### What the task asks
Every record shown here must be duplicated without change.

Segment Start: Data records

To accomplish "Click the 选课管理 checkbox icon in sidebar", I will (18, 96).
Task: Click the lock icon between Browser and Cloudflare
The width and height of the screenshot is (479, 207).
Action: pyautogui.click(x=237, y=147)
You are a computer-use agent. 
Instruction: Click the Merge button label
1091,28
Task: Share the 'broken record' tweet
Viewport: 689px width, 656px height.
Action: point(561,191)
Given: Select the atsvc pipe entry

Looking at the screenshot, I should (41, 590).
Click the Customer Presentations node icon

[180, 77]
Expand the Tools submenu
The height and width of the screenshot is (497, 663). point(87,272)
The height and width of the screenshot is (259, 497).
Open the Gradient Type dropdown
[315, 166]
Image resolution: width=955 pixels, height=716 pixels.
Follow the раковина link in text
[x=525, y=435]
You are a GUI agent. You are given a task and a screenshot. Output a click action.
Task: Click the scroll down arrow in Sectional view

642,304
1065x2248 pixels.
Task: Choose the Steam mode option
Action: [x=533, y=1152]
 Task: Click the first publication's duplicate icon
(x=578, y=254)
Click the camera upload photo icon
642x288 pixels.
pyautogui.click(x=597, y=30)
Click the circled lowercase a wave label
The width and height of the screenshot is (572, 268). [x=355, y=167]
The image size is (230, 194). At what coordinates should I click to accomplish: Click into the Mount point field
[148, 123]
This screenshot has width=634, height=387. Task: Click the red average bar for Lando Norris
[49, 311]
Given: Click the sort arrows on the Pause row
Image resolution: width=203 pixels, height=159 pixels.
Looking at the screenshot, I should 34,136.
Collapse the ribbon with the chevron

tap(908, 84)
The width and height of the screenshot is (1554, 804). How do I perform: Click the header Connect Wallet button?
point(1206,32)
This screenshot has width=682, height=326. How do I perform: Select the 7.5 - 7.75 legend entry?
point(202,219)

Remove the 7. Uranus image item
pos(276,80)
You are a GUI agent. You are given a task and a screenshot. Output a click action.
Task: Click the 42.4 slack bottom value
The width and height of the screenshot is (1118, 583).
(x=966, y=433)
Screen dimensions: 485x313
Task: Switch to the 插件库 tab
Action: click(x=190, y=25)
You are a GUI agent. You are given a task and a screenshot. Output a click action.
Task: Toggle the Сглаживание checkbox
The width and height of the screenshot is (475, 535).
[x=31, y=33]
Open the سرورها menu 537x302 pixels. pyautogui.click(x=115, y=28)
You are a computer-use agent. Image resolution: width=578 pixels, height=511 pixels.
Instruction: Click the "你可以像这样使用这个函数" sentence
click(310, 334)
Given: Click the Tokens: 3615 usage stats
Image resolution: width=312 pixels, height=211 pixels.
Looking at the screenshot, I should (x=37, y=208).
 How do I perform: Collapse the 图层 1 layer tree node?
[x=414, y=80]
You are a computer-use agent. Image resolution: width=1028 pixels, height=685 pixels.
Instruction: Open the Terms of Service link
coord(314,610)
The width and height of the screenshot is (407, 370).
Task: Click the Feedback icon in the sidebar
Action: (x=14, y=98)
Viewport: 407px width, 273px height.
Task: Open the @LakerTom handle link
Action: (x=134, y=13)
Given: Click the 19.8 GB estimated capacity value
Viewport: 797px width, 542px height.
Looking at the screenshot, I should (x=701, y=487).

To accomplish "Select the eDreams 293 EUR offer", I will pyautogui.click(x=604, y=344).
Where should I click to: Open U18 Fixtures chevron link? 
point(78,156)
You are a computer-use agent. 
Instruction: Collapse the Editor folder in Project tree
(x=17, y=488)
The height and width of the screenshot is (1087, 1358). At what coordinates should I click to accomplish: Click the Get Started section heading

Segment End: Data records

### Solved exercise
To accomplish "Click the 选课管理 checkbox icon in sidebar", I will (18, 96).
Task: Click the lock icon between Browser and Cloudflare
The width and height of the screenshot is (479, 207).
Action: pyautogui.click(x=237, y=147)
You are a computer-use agent. 
Instruction: Click the Merge button label
1091,28
Task: Share the 'broken record' tweet
Viewport: 689px width, 656px height.
Action: point(561,191)
Given: Select the atsvc pipe entry

Looking at the screenshot, I should (41, 590).
Click the Customer Presentations node icon

[180, 77]
Expand the Tools submenu
The height and width of the screenshot is (497, 663). point(87,272)
The height and width of the screenshot is (259, 497).
Open the Gradient Type dropdown
[315, 166]
Image resolution: width=955 pixels, height=716 pixels.
Follow the раковина link in text
[x=525, y=435]
You are a GUI agent. You are given a task and a screenshot. Output a click action.
Task: Click the scroll down arrow in Sectional view

642,304
1065x2248 pixels.
Task: Choose the Steam mode option
Action: [x=533, y=1152]
 Task: Click the first publication's duplicate icon
(x=578, y=254)
Click the camera upload photo icon
642x288 pixels.
pyautogui.click(x=597, y=30)
Click the circled lowercase a wave label
The width and height of the screenshot is (572, 268). [x=355, y=167]
The image size is (230, 194). At what coordinates should I click to accomplish: Click into the Mount point field
[148, 123]
This screenshot has width=634, height=387. Task: Click the red average bar for Lando Norris
[49, 311]
Given: Click the sort arrows on the Pause row
Image resolution: width=203 pixels, height=159 pixels.
Looking at the screenshot, I should 34,136.
Collapse the ribbon with the chevron

tap(908, 84)
The width and height of the screenshot is (1554, 804). How do I perform: Click the header Connect Wallet button?
point(1206,32)
This screenshot has width=682, height=326. How do I perform: Select the 7.5 - 7.75 legend entry?
point(202,219)

Remove the 7. Uranus image item
pos(276,80)
You are a GUI agent. You are given a task and a screenshot. Output a click action.
Task: Click the 42.4 slack bottom value
The width and height of the screenshot is (1118, 583).
(x=966, y=433)
Screen dimensions: 485x313
Task: Switch to the 插件库 tab
Action: click(x=190, y=25)
You are a GUI agent. You are given a task and a screenshot. Output a click action.
Task: Toggle the Сглаживание checkbox
The width and height of the screenshot is (475, 535).
[x=31, y=33]
Open the سرورها menu 537x302 pixels. pyautogui.click(x=115, y=28)
You are a computer-use agent. Image resolution: width=578 pixels, height=511 pixels.
Instruction: Click the "你可以像这样使用这个函数" sentence
click(310, 334)
Given: Click the Tokens: 3615 usage stats
Image resolution: width=312 pixels, height=211 pixels.
Looking at the screenshot, I should (x=37, y=208).
 How do I perform: Collapse the 图层 1 layer tree node?
[x=414, y=80]
You are a computer-use agent. Image resolution: width=1028 pixels, height=685 pixels.
Instruction: Open the Terms of Service link
coord(314,610)
The width and height of the screenshot is (407, 370).
Task: Click the Feedback icon in the sidebar
Action: (x=14, y=98)
Viewport: 407px width, 273px height.
Task: Open the @LakerTom handle link
Action: (x=134, y=13)
Given: Click the 19.8 GB estimated capacity value
Viewport: 797px width, 542px height.
Looking at the screenshot, I should (x=701, y=487).

To accomplish "Select the eDreams 293 EUR offer", I will pyautogui.click(x=604, y=344).
Where should I click to: Open U18 Fixtures chevron link? 
point(78,156)
You are a computer-use agent. 
Instruction: Collapse the Editor folder in Project tree
(x=17, y=488)
The height and width of the screenshot is (1087, 1358). At what coordinates should I click to accomplish: Click the Get Started section heading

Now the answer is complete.